#4 Largest palindrome product

A palindromic number reads the same both ways. The largest palindrome made from the product of two 2-digit numbers is 9009 = 91 × 99.

Find the largest palindrome made from the product of two 3-digit numbers.

---

The problem requires the largest, so I'll go backward.

for i in range(999, 99, -1):
    p = int(str(i) + str(i)[::-1])

This gives all the palindromes from 999999 to 100001 (If I have to find the smallest one, I should have to consider the odd-digit palindromes).

What I have to do now is to find out if this is evenly divided by two 3-digit numbers.
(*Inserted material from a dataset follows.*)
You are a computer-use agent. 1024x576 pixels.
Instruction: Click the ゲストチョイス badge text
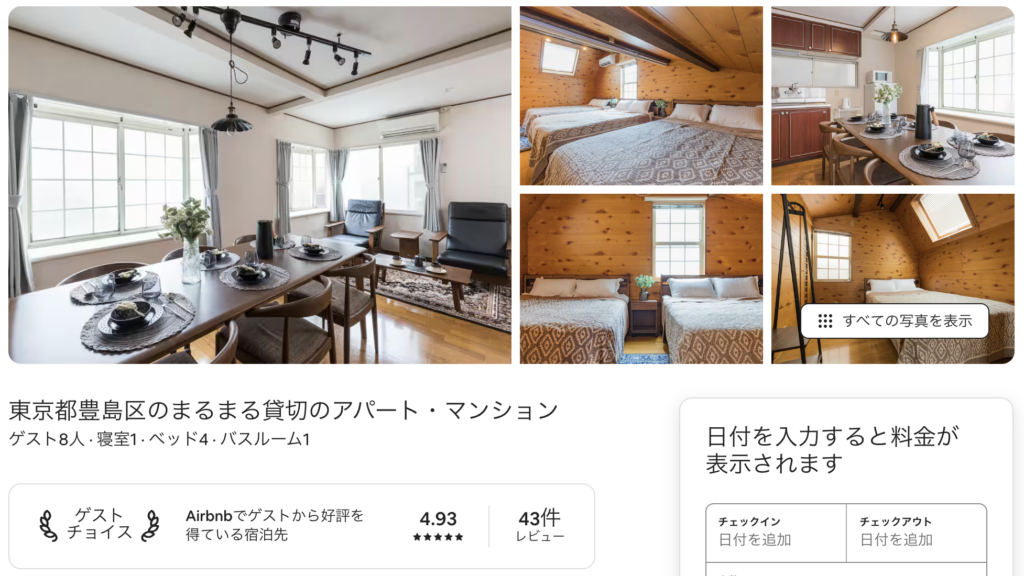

for j in range(999, 99, -1):
    if p % j == 0 and int(p / j) < 1000:
        print(f"{p}＝{j}×{int(p / j)}")

If I find the first one, I don't need the rest.

indicator = True
for i in range(999, 99, -1):
    if indicator:
        p = int(str(i) + str(i)[::-1])
        for j in range(999, 99, -1):
            if p % j == 0 and int(p / j) < 1000:
                print(f"{p}＝{j}×{int(p / j)}")
                indicator = False
                break

That's it!

Put a last touch for the other digits. I made the variable 'digit' start from 2. All the 2-digit palindrome numbers are multiples of 11; thus cannot be made by multiplying two natural numbers under 10.

digit = 3
indicator = True
if digit < 2:
    print(False)
else:
    for i in range(10 ** digit - 1, 10 ** (digit - 1) - 1, -1):
        if indicator:
            p = int(str(i) + str(i)[::-1])
            for j in range(10 ** digit - 1, 10 ** (digit - 1) - 1, -1):
                if p % j == 0 and int(p / j) < 10 ** (digit):
                    print(f"{p}＝{j}×{int(p / j)}")
                    indicator = False
                    break

If the 'digit' is set to 2, then this code gives 9009＝99×91, which is the same as in the example. And for 3, the answer is 906609.